The task —
In the data below, one line contains "This screenshot has height=765, width=1132." and a later one contains "Open the Google". Print both, with every line between them, exactly and alone.

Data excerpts
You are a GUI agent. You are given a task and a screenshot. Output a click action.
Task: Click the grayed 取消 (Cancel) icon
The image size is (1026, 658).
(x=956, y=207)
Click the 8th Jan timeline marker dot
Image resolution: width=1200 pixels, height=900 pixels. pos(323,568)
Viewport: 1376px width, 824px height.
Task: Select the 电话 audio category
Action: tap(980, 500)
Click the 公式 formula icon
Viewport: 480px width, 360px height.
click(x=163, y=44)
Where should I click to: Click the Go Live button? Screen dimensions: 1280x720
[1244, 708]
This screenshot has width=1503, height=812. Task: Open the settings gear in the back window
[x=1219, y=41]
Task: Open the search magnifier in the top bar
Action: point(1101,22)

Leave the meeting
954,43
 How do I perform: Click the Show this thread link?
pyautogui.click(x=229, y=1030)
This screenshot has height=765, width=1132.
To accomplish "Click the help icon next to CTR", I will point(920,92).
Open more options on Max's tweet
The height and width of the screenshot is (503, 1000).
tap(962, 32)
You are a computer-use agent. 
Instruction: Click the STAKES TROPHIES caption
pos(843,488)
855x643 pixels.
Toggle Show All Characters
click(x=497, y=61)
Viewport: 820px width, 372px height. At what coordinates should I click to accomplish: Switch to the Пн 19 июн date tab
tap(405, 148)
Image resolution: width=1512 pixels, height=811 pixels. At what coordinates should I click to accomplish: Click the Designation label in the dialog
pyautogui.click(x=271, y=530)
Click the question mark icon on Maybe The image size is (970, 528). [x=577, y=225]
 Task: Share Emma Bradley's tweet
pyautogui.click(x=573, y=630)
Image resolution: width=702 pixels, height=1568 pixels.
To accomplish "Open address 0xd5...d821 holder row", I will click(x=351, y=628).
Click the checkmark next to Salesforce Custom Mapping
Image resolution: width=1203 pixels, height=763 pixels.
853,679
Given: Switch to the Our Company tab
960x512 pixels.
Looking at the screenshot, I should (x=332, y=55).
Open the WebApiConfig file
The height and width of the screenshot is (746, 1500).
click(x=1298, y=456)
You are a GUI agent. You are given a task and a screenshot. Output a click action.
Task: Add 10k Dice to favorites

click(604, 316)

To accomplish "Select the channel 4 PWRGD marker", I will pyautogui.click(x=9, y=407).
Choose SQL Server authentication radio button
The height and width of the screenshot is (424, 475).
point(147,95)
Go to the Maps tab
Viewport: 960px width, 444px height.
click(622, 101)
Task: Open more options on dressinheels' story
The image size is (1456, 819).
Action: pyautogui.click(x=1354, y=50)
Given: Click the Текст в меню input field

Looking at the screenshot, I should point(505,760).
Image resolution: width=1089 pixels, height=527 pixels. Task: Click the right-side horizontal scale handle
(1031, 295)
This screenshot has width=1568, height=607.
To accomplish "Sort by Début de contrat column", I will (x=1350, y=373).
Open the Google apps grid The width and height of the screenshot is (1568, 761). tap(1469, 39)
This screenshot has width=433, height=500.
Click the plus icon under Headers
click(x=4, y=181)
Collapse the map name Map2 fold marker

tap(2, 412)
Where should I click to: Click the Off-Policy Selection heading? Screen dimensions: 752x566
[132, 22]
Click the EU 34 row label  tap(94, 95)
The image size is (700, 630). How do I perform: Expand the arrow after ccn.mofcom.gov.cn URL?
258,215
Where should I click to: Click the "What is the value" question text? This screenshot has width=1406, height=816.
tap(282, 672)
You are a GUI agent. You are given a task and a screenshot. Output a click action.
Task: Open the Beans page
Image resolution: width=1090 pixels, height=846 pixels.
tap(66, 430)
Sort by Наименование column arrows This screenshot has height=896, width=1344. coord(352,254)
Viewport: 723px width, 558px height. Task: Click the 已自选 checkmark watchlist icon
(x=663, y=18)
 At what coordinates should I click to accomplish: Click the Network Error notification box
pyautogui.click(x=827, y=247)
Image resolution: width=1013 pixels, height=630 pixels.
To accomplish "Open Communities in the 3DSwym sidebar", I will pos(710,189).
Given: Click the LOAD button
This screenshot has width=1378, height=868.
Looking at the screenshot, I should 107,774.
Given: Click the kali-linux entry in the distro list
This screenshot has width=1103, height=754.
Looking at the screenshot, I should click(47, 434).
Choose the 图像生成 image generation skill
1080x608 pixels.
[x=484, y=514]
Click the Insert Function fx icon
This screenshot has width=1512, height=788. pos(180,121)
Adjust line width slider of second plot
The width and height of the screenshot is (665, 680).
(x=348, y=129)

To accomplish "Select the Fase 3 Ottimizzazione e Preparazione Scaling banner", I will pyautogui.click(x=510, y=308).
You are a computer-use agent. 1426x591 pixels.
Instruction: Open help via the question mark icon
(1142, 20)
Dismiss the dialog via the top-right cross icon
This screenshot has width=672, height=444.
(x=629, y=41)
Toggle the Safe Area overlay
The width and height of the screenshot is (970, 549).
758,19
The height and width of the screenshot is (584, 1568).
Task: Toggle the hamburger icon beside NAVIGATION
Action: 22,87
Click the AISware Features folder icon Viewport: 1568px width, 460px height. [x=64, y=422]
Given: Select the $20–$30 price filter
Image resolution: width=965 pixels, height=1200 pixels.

Answer for this exercise —
This screenshot has height=765, width=1132.
To accomplish "Click the help icon next to CTR", I will point(920,92).
Open more options on Max's tweet
The height and width of the screenshot is (503, 1000).
tap(962, 32)
You are a computer-use agent. 
Instruction: Click the STAKES TROPHIES caption
pos(843,488)
855x643 pixels.
Toggle Show All Characters
click(x=497, y=61)
Viewport: 820px width, 372px height. At what coordinates should I click to accomplish: Switch to the Пн 19 июн date tab
tap(405, 148)
Image resolution: width=1512 pixels, height=811 pixels. At what coordinates should I click to accomplish: Click the Designation label in the dialog
pyautogui.click(x=271, y=530)
Click the question mark icon on Maybe The image size is (970, 528). [x=577, y=225]
 Task: Share Emma Bradley's tweet
pyautogui.click(x=573, y=630)
Image resolution: width=702 pixels, height=1568 pixels.
To accomplish "Open address 0xd5...d821 holder row", I will click(x=351, y=628).
Click the checkmark next to Salesforce Custom Mapping
Image resolution: width=1203 pixels, height=763 pixels.
853,679
Given: Switch to the Our Company tab
960x512 pixels.
Looking at the screenshot, I should (x=332, y=55).
Open the WebApiConfig file
The height and width of the screenshot is (746, 1500).
click(x=1298, y=456)
You are a GUI agent. You are given a task and a screenshot. Output a click action.
Task: Add 10k Dice to favorites

click(604, 316)

To accomplish "Select the channel 4 PWRGD marker", I will pyautogui.click(x=9, y=407).
Choose SQL Server authentication radio button
The height and width of the screenshot is (424, 475).
point(147,95)
Go to the Maps tab
Viewport: 960px width, 444px height.
click(622, 101)
Task: Open more options on dressinheels' story
The image size is (1456, 819).
Action: pyautogui.click(x=1354, y=50)
Given: Click the Текст в меню input field

Looking at the screenshot, I should point(505,760).
Image resolution: width=1089 pixels, height=527 pixels. Task: Click the right-side horizontal scale handle
(1031, 295)
This screenshot has width=1568, height=607.
To accomplish "Sort by Début de contrat column", I will (x=1350, y=373).
Open the Google apps grid The width and height of the screenshot is (1568, 761). tap(1469, 39)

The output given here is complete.